Em uma leitura aleatória de suas críticas em Amor ao Teatro, percebe-se que o motor principal de Sábato Magaldi é sua paixão pelo teatro. E é movido por essa paixão que ele aponta as qualidades e as deficiências de um espetáculo. Em alguns momentos, pode ser cáustico, mas jamais demolidor. Ao criticar um espetáculo em todos os seus aspectos – o que sempre faz –, ele salva o que é passível de salvação. 

O amor de Sábato pelo teatro está presente não apenas na crítica, como em sua obra teórica, na admiração que devotou a Nelson Rodrigues desde sua estreia, quando a maior parte da crítica o considerava um marginal. Teatro da Obsessão – Nelson Rodrigues é fundamental para o estudo da obra rodriguiana. Da mesma forma, Panorama do Teatro Brasileiro, publicado nos anos 1960, continua sendo um dos livros mais completos sobre a História do Teatro no Brasil, desde José de Anchieta.
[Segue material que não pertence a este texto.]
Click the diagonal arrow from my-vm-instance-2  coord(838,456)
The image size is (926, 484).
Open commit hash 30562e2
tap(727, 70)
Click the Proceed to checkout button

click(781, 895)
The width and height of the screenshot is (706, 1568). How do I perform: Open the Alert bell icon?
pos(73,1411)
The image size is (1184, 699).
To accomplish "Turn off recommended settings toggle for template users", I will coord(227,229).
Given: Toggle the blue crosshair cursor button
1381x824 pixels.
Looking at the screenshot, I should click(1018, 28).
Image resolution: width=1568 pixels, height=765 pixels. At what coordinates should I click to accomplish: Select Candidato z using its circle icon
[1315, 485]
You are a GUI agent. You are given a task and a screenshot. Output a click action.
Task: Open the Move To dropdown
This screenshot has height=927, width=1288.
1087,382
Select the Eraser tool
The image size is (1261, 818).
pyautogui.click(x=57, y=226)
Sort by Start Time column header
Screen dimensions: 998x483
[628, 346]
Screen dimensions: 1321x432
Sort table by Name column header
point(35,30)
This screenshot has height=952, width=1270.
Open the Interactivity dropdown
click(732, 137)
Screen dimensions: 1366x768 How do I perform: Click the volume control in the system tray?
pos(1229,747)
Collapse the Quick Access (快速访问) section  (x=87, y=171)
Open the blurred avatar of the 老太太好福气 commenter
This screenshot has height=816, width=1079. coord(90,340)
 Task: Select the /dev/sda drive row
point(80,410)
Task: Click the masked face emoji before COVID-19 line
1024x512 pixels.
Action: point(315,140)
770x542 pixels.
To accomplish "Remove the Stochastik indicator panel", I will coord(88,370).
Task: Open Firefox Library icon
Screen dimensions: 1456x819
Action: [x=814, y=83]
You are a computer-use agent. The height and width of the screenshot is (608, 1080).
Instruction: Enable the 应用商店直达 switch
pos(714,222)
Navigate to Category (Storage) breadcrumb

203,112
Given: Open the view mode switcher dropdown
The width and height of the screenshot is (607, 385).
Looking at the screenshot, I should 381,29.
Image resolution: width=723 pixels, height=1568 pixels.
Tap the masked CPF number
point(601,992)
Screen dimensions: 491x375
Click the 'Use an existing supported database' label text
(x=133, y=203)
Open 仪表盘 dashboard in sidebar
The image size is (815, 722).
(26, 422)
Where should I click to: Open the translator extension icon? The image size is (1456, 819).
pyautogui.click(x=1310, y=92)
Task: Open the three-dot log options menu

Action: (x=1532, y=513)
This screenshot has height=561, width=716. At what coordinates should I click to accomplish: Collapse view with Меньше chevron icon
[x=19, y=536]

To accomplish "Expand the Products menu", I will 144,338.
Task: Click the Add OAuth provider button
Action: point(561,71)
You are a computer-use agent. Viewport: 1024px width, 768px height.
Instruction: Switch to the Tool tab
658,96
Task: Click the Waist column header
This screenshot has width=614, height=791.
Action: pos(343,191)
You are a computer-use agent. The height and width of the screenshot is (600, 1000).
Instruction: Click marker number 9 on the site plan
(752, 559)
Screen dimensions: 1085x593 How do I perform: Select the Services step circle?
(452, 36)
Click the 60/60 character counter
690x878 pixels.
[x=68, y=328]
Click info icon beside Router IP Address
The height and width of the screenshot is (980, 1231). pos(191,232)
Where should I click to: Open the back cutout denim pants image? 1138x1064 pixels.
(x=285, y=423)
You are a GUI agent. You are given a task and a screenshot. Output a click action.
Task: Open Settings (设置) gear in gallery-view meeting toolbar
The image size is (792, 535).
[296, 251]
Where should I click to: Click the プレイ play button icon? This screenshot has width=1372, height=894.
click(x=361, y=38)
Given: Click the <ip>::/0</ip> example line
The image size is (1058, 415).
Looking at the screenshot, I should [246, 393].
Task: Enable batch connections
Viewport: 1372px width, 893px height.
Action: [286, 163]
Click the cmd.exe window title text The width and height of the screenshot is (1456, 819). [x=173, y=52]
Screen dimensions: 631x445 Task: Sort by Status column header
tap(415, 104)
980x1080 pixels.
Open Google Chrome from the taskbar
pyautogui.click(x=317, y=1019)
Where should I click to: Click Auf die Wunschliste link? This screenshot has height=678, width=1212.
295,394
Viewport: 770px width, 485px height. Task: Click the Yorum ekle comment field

Sábato Magaldi, como seu primo Hélio Pellegrino, pertencia à turma de poetas e escritores mineiros que se transferiu para o Rio de Janeiro no início dos anos 50 e fez história no jornalismo e na literatura brasileira. Sábato fez história como crítico no Diário Carioca ao consagrar malditos como Nelson e Dercy e, depois, no Suplemento Literário de O Estado de S. Paulo e no Jornal da Tarde. Erudito, seu repertório cultural não se limitava ao teatro. Seus interesses abrangiam todas as artes, como atestava sua vasta biblioteca, de que me servi muitas vezes, na época em que trabalhava na Abril Cultural. Foi à sombra de seus livros que, em um sábado de agosto de 1974, Sábato Magaldi me deu uma aula de seis horas sobre dramaturgia, apontando as fragilidades de meu texto e indicando o que tinha qualidade.

Amor ao Teatro conta a história do teatro paulista de 1966 a 1988. Mas é, acima de tudo, um ato de amor de Edla Van Steen, companheira de Sábato há 35 anos, que reuniu o trabalho de uma vida dedicada amorosamente ao teatro.